Material to process Start Marker
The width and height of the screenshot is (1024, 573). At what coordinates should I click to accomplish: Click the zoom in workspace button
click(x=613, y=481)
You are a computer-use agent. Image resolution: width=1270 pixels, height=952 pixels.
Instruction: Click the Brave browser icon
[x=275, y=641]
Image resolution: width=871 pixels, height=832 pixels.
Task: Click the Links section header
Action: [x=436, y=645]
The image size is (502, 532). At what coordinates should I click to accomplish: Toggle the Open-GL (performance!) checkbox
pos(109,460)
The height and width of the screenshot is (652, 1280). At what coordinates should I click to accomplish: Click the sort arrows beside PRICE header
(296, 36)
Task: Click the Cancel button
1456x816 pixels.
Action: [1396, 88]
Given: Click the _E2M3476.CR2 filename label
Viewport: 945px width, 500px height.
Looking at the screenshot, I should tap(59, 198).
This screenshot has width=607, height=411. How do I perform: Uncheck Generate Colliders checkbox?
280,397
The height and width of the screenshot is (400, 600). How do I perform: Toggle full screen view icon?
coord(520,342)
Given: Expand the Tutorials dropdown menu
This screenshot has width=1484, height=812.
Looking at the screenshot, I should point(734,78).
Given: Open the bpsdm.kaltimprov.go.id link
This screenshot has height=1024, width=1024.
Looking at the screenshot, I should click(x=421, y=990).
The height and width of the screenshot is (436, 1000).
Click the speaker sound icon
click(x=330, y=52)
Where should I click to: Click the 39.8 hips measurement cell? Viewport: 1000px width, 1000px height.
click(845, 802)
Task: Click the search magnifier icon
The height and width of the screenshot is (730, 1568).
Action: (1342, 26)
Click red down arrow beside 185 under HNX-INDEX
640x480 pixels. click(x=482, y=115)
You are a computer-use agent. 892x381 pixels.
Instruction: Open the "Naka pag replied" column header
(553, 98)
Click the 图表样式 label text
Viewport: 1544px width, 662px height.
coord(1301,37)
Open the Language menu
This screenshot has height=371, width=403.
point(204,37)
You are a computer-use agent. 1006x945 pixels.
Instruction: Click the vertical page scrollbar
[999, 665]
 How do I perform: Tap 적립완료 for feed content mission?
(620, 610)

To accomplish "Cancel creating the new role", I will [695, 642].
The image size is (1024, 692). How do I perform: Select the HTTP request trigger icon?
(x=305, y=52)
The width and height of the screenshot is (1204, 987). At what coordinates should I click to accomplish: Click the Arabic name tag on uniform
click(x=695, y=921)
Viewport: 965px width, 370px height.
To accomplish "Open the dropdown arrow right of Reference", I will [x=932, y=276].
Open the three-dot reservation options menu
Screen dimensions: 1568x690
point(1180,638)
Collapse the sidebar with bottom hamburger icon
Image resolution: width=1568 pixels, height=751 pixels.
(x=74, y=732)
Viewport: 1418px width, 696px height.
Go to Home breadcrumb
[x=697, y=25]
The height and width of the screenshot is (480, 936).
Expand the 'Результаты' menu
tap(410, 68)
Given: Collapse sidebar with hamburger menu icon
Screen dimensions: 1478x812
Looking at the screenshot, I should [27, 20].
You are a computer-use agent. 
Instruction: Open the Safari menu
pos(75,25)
Material to process End Marker
#### [Try it]
Please reproduce the lines from the line with "Where should I" to the line with "Viewport: 1418px width, 696px height.", both ends included, exactly as they appear above.

#### [Output below]
Where should I click to: Click the 39.8 hips measurement cell? Viewport: 1000px width, 1000px height.
click(845, 802)
Task: Click the search magnifier icon
The height and width of the screenshot is (730, 1568).
Action: (1342, 26)
Click red down arrow beside 185 under HNX-INDEX
640x480 pixels. click(x=482, y=115)
You are a computer-use agent. 892x381 pixels.
Instruction: Open the "Naka pag replied" column header
(553, 98)
Click the 图表样式 label text
Viewport: 1544px width, 662px height.
coord(1301,37)
Open the Language menu
This screenshot has height=371, width=403.
point(204,37)
You are a computer-use agent. 1006x945 pixels.
Instruction: Click the vertical page scrollbar
[999, 665]
 How do I perform: Tap 적립완료 for feed content mission?
(620, 610)

To accomplish "Cancel creating the new role", I will [695, 642].
The image size is (1024, 692). How do I perform: Select the HTTP request trigger icon?
(x=305, y=52)
The width and height of the screenshot is (1204, 987). At what coordinates should I click to accomplish: Click the Arabic name tag on uniform
click(x=695, y=921)
Viewport: 965px width, 370px height.
To accomplish "Open the dropdown arrow right of Reference", I will [x=932, y=276].
Open the three-dot reservation options menu
Screen dimensions: 1568x690
point(1180,638)
Collapse the sidebar with bottom hamburger icon
Image resolution: width=1568 pixels, height=751 pixels.
(x=74, y=732)
Viewport: 1418px width, 696px height.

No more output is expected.